At 17:59 5/5/99 -0400, you wrote:
The following information is from the aforementioned Flinn Scientific Inc
catalog, a source of safety techniques as well as a place to buy supplies
(PO Box 219, Batavia IL 60510, 800-452-1261, flinnsci@aol.com). They have
chemists on staff; their suggestions are the result of tests and
experiments:

"A commonly practiced method utilizes sulfur powder as a treatment for
mercury spills. Tests have shown that sulfur has little or no value in
creating mercury sulfide. Mercury sulfide would be safer than than
mercury metal but sulfur simply does not work.

"Zinc metal dust does react with elemental mercury to form a very safe
amalgam. The amalgam formed is more easily collected and disposed of
than elemental mercury. If the mercury is 'dirty' with dust and dirt,
the liklihood of the zinc amalgam being formed is reduced."

(Au or Ag dust amalgamates with Hg like crazy; maybe try that? :-) )
....
Larry Cartwright

This looks like sound advice.
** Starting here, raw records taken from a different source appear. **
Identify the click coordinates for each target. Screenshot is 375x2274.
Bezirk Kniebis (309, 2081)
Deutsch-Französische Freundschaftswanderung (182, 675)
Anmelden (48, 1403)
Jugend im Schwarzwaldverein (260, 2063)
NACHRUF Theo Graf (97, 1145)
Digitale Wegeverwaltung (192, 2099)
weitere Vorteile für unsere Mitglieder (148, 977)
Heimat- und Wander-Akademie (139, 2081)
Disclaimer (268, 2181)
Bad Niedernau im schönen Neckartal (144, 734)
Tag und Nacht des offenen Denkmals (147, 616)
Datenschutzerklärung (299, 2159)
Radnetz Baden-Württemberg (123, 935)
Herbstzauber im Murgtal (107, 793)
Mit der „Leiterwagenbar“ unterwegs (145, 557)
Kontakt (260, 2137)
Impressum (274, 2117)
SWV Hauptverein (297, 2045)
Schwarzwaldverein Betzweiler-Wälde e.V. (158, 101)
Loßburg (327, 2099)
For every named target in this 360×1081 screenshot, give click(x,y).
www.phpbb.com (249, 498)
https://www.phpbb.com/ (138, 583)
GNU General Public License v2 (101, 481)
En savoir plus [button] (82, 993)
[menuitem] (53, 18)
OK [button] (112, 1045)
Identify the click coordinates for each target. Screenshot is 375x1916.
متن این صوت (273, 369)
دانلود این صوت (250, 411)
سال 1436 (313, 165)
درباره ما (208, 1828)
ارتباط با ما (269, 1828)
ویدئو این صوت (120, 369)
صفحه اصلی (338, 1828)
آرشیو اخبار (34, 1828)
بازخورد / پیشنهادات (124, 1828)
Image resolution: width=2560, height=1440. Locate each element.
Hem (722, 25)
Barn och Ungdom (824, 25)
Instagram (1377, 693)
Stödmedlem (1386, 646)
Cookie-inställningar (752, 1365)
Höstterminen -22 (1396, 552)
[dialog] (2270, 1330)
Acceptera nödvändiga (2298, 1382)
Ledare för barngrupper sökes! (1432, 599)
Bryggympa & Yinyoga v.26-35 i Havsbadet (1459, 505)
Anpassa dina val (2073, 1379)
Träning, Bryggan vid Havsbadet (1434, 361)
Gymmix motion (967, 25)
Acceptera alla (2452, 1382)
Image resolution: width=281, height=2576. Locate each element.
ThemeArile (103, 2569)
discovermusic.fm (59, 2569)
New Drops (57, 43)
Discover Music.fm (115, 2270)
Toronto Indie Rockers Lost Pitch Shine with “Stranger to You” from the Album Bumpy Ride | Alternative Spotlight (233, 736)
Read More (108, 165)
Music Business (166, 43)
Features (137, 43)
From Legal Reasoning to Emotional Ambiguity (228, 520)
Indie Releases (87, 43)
Two thoughts come to mind:
silver has been on offer at not much more than $5 a troy ounce.
That's not a completely outrageous cost. But the powder might well
oxidize too readily.

Possibly in the area of urban legends, but an
experimentalist might find it worth a try:
mercury is said to actively amalgamate with aluminum - so it has
been called a positive danger to airframes.

One thing that is not a legend: aluminum is sold in a variety
of powder sizes at reasonable prices - amateur incendiaries - er -
I mean firework makers have many uses for it.